--- start of EXTRACTED MATERIAL ---

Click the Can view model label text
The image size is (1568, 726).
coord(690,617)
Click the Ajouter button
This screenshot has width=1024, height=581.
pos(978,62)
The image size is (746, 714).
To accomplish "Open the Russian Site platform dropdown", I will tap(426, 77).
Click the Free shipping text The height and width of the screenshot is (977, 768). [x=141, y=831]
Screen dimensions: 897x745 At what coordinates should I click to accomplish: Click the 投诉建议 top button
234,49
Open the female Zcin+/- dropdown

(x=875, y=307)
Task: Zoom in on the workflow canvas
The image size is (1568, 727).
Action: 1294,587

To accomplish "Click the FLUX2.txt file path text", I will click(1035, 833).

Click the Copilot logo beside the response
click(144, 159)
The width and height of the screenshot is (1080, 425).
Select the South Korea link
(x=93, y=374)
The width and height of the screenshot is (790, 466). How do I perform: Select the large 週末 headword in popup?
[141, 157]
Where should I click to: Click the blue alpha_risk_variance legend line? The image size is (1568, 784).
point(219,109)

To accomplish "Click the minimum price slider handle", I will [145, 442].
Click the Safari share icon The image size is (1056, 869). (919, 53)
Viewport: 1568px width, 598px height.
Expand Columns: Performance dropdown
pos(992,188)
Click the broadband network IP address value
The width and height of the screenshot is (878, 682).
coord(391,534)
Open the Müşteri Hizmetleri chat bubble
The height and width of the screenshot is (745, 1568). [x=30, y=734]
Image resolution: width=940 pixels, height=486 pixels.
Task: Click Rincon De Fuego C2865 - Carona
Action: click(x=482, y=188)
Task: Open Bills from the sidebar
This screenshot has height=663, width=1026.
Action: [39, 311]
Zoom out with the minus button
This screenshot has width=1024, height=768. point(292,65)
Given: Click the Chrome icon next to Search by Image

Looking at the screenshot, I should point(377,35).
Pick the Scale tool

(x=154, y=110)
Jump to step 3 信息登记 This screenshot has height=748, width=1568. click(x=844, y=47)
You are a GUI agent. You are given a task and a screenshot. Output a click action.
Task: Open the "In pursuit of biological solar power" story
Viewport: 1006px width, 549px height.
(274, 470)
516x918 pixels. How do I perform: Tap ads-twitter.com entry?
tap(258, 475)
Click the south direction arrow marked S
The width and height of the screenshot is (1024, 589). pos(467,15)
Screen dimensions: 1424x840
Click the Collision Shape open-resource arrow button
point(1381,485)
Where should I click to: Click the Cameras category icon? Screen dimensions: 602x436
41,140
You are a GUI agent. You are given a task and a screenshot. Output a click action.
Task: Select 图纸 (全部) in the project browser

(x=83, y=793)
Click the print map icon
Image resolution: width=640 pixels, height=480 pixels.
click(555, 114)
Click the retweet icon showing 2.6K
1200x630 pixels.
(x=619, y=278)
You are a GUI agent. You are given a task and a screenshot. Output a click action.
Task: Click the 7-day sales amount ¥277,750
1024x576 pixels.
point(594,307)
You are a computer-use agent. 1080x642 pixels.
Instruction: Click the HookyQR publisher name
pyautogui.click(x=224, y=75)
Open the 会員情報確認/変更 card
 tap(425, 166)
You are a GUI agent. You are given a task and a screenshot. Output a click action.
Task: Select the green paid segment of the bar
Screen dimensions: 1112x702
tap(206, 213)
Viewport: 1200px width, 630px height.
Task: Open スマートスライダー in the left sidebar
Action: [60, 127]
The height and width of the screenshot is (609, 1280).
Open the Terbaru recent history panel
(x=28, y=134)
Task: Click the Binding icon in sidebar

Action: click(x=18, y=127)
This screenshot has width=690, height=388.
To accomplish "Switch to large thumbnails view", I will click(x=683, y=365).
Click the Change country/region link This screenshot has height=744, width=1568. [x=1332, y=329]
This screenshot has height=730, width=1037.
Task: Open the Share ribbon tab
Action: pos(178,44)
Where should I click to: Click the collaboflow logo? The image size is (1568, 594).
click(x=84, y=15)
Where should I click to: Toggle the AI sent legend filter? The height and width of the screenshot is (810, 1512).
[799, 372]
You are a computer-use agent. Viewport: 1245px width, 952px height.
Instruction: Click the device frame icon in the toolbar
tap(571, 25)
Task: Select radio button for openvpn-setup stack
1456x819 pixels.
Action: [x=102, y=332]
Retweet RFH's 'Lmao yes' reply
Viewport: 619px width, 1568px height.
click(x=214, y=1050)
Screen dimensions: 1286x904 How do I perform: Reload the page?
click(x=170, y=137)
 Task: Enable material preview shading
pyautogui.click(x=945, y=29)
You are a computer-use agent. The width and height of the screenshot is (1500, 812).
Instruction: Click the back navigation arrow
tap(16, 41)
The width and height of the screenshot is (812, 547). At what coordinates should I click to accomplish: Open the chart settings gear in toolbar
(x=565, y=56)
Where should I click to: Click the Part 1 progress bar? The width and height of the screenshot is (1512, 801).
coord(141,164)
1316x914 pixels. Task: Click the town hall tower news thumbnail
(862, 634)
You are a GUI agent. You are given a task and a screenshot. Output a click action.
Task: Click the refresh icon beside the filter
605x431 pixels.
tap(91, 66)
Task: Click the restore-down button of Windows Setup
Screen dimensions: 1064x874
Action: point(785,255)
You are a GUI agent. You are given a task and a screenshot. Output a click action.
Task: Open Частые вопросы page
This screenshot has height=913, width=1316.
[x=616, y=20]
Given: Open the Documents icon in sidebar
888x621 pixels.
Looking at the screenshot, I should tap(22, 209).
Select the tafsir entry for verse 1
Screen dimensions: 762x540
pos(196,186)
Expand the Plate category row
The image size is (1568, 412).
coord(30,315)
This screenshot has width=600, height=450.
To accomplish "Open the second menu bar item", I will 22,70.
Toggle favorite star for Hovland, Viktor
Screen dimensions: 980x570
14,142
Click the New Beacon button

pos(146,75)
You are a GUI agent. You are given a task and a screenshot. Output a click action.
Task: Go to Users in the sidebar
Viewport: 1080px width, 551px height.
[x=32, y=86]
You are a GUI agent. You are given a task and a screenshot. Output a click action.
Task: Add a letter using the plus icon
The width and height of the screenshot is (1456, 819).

--- end of EXTRACTED MATERIAL ---

_GIVEN TASK_.
Reproduce the entries above, renaming every "The image size is" to "Image dimensions are" and leaving everything else unchanged.

_FINAL ANSWER_.
Click the Can view model label text
Image dimensions are (1568, 726).
coord(690,617)
Click the Ajouter button
This screenshot has width=1024, height=581.
pos(978,62)
Image dimensions are (746, 714).
To accomplish "Open the Russian Site platform dropdown", I will tap(426, 77).
Click the Free shipping text The height and width of the screenshot is (977, 768). [x=141, y=831]
Screen dimensions: 897x745 At what coordinates should I click to accomplish: Click the 投诉建议 top button
234,49
Open the female Zcin+/- dropdown

(x=875, y=307)
Task: Zoom in on the workflow canvas
Image dimensions are (1568, 727).
Action: 1294,587

To accomplish "Click the FLUX2.txt file path text", I will click(1035, 833).

Click the Copilot logo beside the response
click(144, 159)
The width and height of the screenshot is (1080, 425).
Select the South Korea link
(x=93, y=374)
The width and height of the screenshot is (790, 466). How do I perform: Select the large 週末 headword in popup?
[141, 157]
Where should I click to: Click the blue alpha_risk_variance legend line? Image dimensions are (1568, 784).
point(219,109)

To accomplish "Click the minimum price slider handle", I will [145, 442].
Click the Safari share icon Image dimensions are (1056, 869). (919, 53)
Viewport: 1568px width, 598px height.
Expand Columns: Performance dropdown
pos(992,188)
Click the broadband network IP address value
The width and height of the screenshot is (878, 682).
coord(391,534)
Open the Müşteri Hizmetleri chat bubble
The height and width of the screenshot is (745, 1568). [x=30, y=734]
Image resolution: width=940 pixels, height=486 pixels.
Task: Click Rincon De Fuego C2865 - Carona
Action: click(x=482, y=188)
Task: Open Bills from the sidebar
This screenshot has height=663, width=1026.
Action: [39, 311]
Zoom out with the minus button
This screenshot has width=1024, height=768. point(292,65)
Given: Click the Chrome icon next to Search by Image

Looking at the screenshot, I should point(377,35).
Pick the Scale tool

(x=154, y=110)
Jump to step 3 信息登记 This screenshot has height=748, width=1568. click(x=844, y=47)
You are a GUI agent. You are given a task and a screenshot. Output a click action.
Task: Open the "In pursuit of biological solar power" story
Viewport: 1006px width, 549px height.
(274, 470)
516x918 pixels. How do I perform: Tap ads-twitter.com entry?
tap(258, 475)
Click the south direction arrow marked S
The width and height of the screenshot is (1024, 589). pos(467,15)
Screen dimensions: 1424x840
Click the Collision Shape open-resource arrow button
point(1381,485)
Where should I click to: Click the Cameras category icon? Screen dimensions: 602x436
41,140
You are a GUI agent. You are given a task and a screenshot. Output a click action.
Task: Select 图纸 (全部) in the project browser

(x=83, y=793)
Click the print map icon
Image resolution: width=640 pixels, height=480 pixels.
click(555, 114)
Click the retweet icon showing 2.6K
1200x630 pixels.
(x=619, y=278)
You are a GUI agent. You are given a task and a screenshot. Output a click action.
Task: Click the 7-day sales amount ¥277,750
1024x576 pixels.
point(594,307)
You are a computer-use agent. 1080x642 pixels.
Instruction: Click the HookyQR publisher name
pyautogui.click(x=224, y=75)
Open the 会員情報確認/変更 card
 tap(425, 166)
You are a GUI agent. You are given a task and a screenshot. Output a click action.
Task: Select the green paid segment of the bar
Screen dimensions: 1112x702
tap(206, 213)
Viewport: 1200px width, 630px height.
Task: Open スマートスライダー in the left sidebar
Action: [60, 127]
The height and width of the screenshot is (609, 1280).
Open the Terbaru recent history panel
(x=28, y=134)
Task: Click the Binding icon in sidebar

Action: click(x=18, y=127)
This screenshot has width=690, height=388.
To accomplish "Switch to large thumbnails view", I will click(x=683, y=365).
Click the Change country/region link This screenshot has height=744, width=1568. [x=1332, y=329]
This screenshot has height=730, width=1037.
Task: Open the Share ribbon tab
Action: pos(178,44)
Where should I click to: Click the collaboflow logo? Image dimensions are (1568, 594).
click(x=84, y=15)
Where should I click to: Toggle the AI sent legend filter? The height and width of the screenshot is (810, 1512).
[799, 372]
You are a computer-use agent. Viewport: 1245px width, 952px height.
Instruction: Click the device frame icon in the toolbar
tap(571, 25)
Task: Select radio button for openvpn-setup stack
1456x819 pixels.
Action: [x=102, y=332]
Retweet RFH's 'Lmao yes' reply
Viewport: 619px width, 1568px height.
click(x=214, y=1050)
Screen dimensions: 1286x904 How do I perform: Reload the page?
click(x=170, y=137)
 Task: Enable material preview shading
pyautogui.click(x=945, y=29)
You are a computer-use agent. The width and height of the screenshot is (1500, 812).
Instruction: Click the back navigation arrow
tap(16, 41)
The width and height of the screenshot is (812, 547). At what coordinates should I click to accomplish: Open the chart settings gear in toolbar
(x=565, y=56)
Where should I click to: Click the Part 1 progress bar? The width and height of the screenshot is (1512, 801).
coord(141,164)
1316x914 pixels. Task: Click the town hall tower news thumbnail
(862, 634)
You are a GUI agent. You are given a task and a screenshot. Output a click action.
Task: Click the refresh icon beside the filter
605x431 pixels.
tap(91, 66)
Task: Click the restore-down button of Windows Setup
Screen dimensions: 1064x874
Action: point(785,255)
You are a GUI agent. You are given a task and a screenshot. Output a click action.
Task: Open Частые вопросы page
This screenshot has height=913, width=1316.
[x=616, y=20]
Given: Open the Documents icon in sidebar
888x621 pixels.
Looking at the screenshot, I should tap(22, 209).
Select the tafsir entry for verse 1
Screen dimensions: 762x540
pos(196,186)
Expand the Plate category row
Image dimensions are (1568, 412).
coord(30,315)
This screenshot has width=600, height=450.
To accomplish "Open the second menu bar item", I will 22,70.
Toggle favorite star for Hovland, Viktor
Screen dimensions: 980x570
14,142
Click the New Beacon button

pos(146,75)
You are a GUI agent. You are given a task and a screenshot. Output a click action.
Task: Go to Users in the sidebar
Viewport: 1080px width, 551px height.
[x=32, y=86]
You are a GUI agent. You are given a task and a screenshot. Output a click action.
Task: Add a letter using the plus icon
The width and height of the screenshot is (1456, 819).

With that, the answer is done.